1. Gerilim Kademesi: İlk yıllarda kW’lar mertebesindeki güçlerin iletimi söz konusu olduğu için gerilim kademesi de voltlar mertebesindeydi. Sonraki yıllarda GW değerlerine varan güçlerin iletiminde artık çok büyük gerilim kademeleri kullanılmıştır. Bugün yurdumuzdaki iletim gerilimleri 154-380 kV’ dur. Her geçen gün gelişen izolasyon tekniği sonucu dünyada 1 MV’a kadar gerilimlerin hizmete sokulması düşünülmektedir. Yüksek gerilim sabit güç altında, düşük gerilime oranla faz akımını düşüreceği için hat kayıpları, gerilim düşümü vb. daha aza inmektedir. Bu nedenle, uzun iletim hatlarında gerilim kademesinin olabildiğince arttırılmasına çalışılmaktadır.

2. İletken Sayısı ve Cinsi: İletim uzunluğunun artması, günümüzde çok büyük güçlerin de iletimini beraberinde getirmektedir. Daha fazla güç iletmek amacıyla çift devreli iletim hatları kullanılmaktadır. İletkenler ise yapı itibariyle, örgülü St / Al ve demet olarak kullanılmaktadır. Altı faz üzerinden enerji iletimi üzerinde de çalışmalara devam edilmektedir.

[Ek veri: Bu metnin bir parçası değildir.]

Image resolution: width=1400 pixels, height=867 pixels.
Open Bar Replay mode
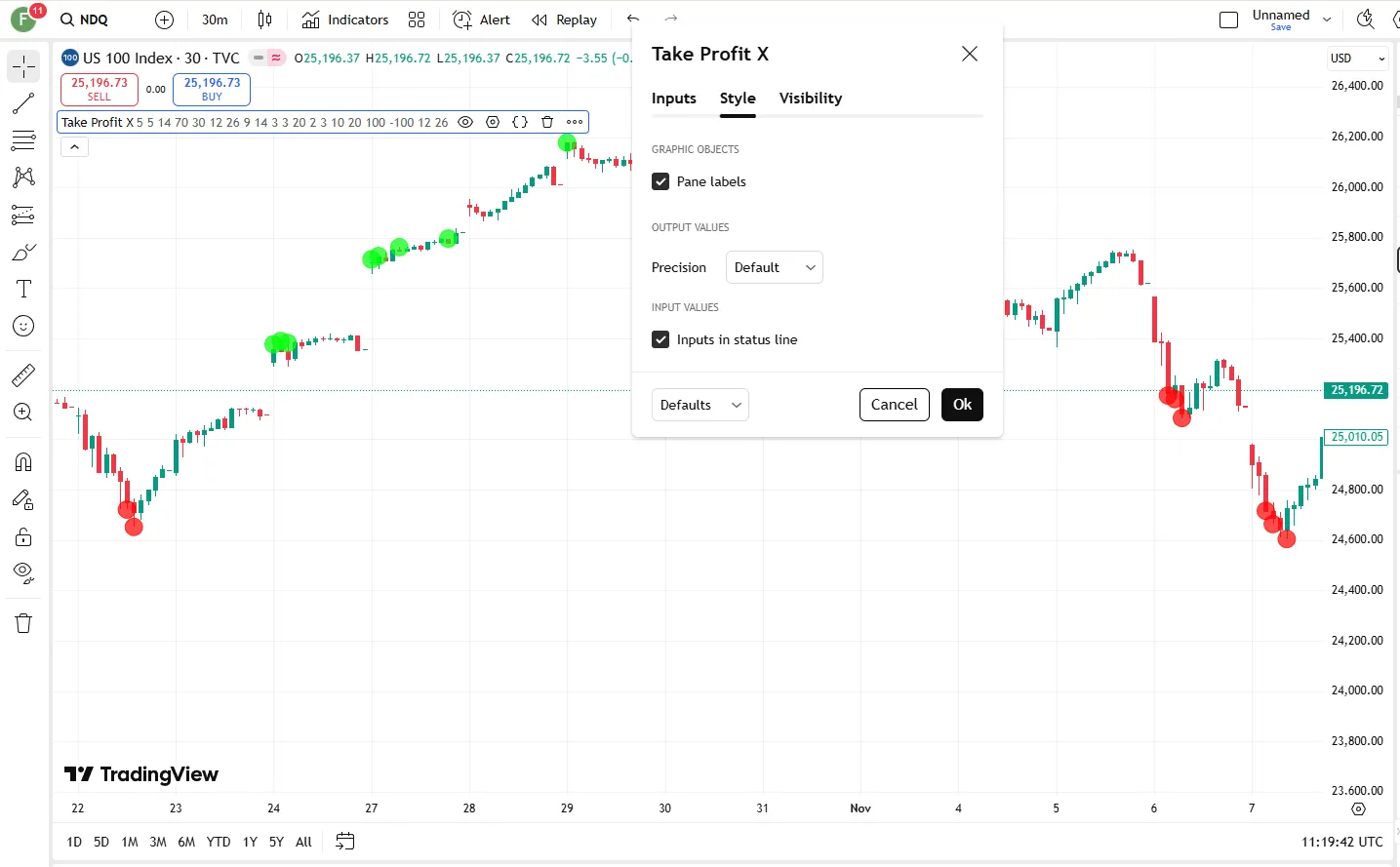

3. Akım Cinsi: Geleneksel enerji iletim hatları sinusoidal alternatif gerilimle işletilmektedir. Ancak yaklaşık son 30-35 yıldan beri doğru akımla enerji iletimi üzerinde de durulmaktadır. Yapılan ekonomik doğru akımla enerji iletiminin bilinen alternatif akımla iletime göre daha pahalı olduğunu, ancak iletim uzunluğu arttıkça bu farkın da kapandığını göstermiştir.

Günümüzde tamamen enterkonnekte yapıya sahip olan enerji iletim hatlarını, ayrı ayrı düşünmek mümkün değildir. Ancak en genel olarak, iletim hatları kısa, orta ve uzun iletim hatları olarak 3 kategoride toplanıp; buna bağlı olarak dizayn edilirler.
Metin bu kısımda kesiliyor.